I notice that you have a DHCP server configured, but you're not supplying the Name Server option to your clients - is the issue perhaps that they can't resolve the links you are providing through WSAM?

Hello dfex,

Thank you for your reply. I omitted the DNS name server IPs from the config for security reasons. The name servers are being supplied to the clients through DNS. As a test I directly connected the SRX to the network and gave it an IP then redirected my VLAN traffic through that. I verified that the client was receiving the correct IP and DNS then tried to access the intranet site without using the VPN. I was still unsuccesful in resolving the URL. I am fairly certain that there is some sort of routing or DNS issue going on but I have been unsuccessful in determining what is causing the issue.

Cole

It appears that source NAT will need to be turned off for requests going to the published application in WSAM. However, the URL still will not resolve through the SRX.

Hi Cole,

Your destination Nat configuration also does not look correct.
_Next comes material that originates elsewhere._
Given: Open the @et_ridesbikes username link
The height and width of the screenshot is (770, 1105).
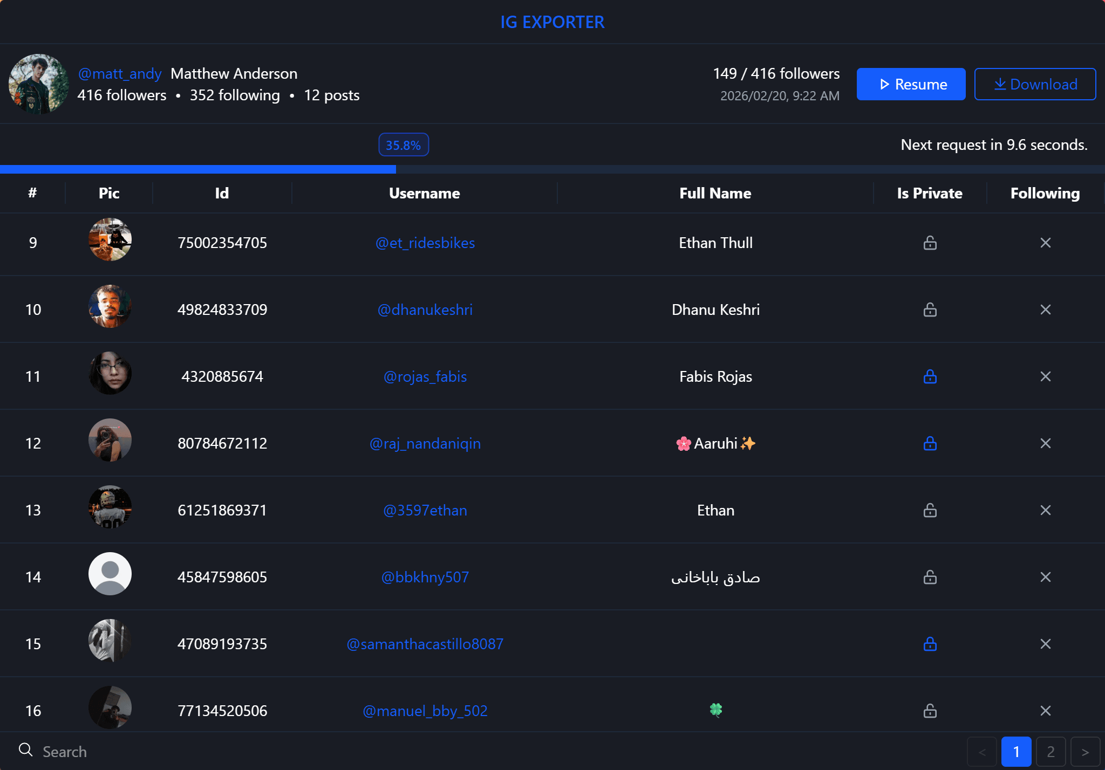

matching destination ip address and translating to /24 subnet?

Reconfigure the Destination nat and verify it helps .

Regards,
rparthi

[Please Mark My Solution Accepted if it Helped, Kudos are Appreciated Too] .....

I have completly removed the destination NAT and it made no difference. There appears to be a problem with the new comcast connection communicating with internal sites but I cannot figure out where the breakdown is.

It turns out that an additional firewall rule was necessary and not a new security policy.